9.2. What is documentation#

documentation types table

from ethnography of docuemtnation data science

9.2.1. Why is documentation so important?#

we should probably spend more time on it

differenc ein time spent vs should

via source

9.3. So, how do we do it?#

Different types of documentation live in different places and we use tools to maintain them.

As developers, we rely on code to do things that are easy for computers and hard for people.

Documenation Tools

write the docs

linux kernel uses sphinx and here is why and how it works

9.4. Jupyterbook#

Jupyterbook wraps sphinx and uses markdown instead of restructured text.
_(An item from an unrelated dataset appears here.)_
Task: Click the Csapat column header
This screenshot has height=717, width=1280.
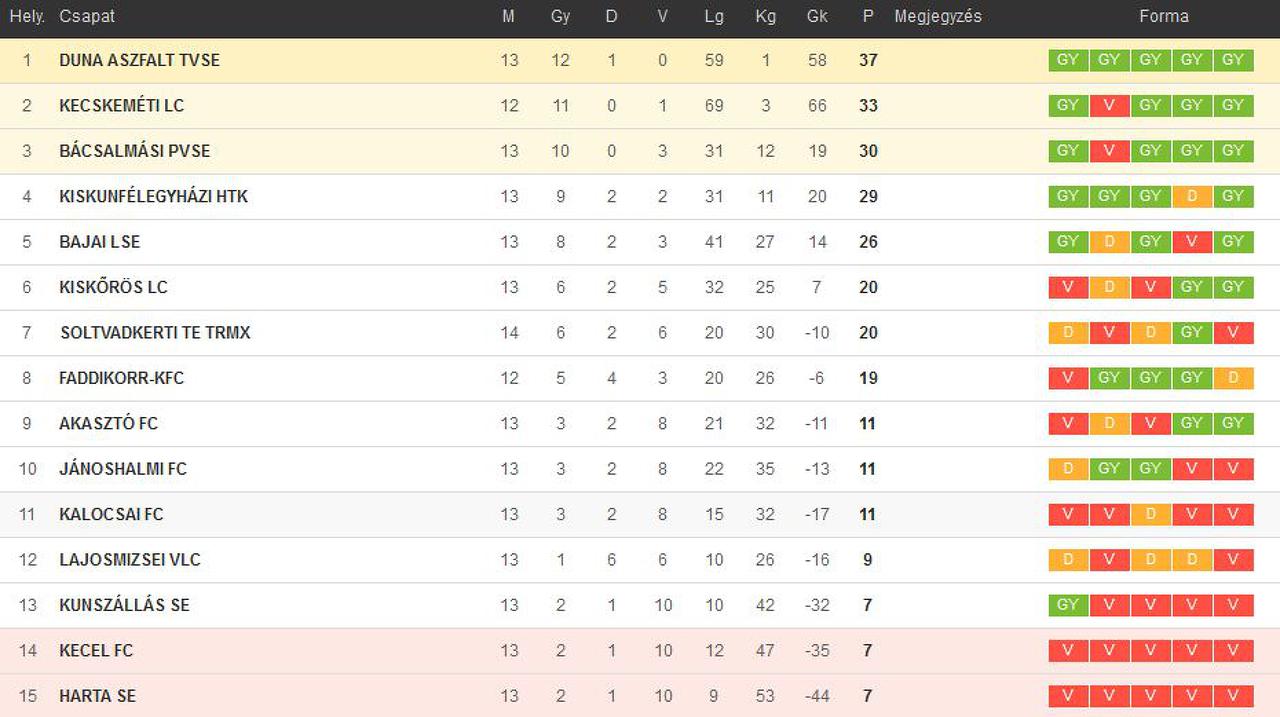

The project authors note in the documenation that it “can be thought of as an opinionated distribution of Sphinx”. We’re goign to use this.

navigate to your folder for this course (mine is inclass/systems)

We can confirm that jupyter-book is installed by checking the version.

jupyter-book --version

Jupyter Book      : 1.0.2
External ToC      : 1.0.1
MyST-Parser       : 2.0.0
MyST-NB           : 1.1.1
Sphinx Book Theme : 1.1.3
Jupyter-Cache     : 1.0.0
NbClient          : 0.10.0

Let’s look at the status of this folder to set a baseline before we run new commands.

ls

fall24-brownsarahm	gh-inclass-brownsarahm

We will run a command to create a jupyterbook from a template, the command has 3 parts:

jupyter-book is a program (the thing we installed)
create is a subcommand (one action that program can do)
tiny-book is an argument (a mandatory input to that action)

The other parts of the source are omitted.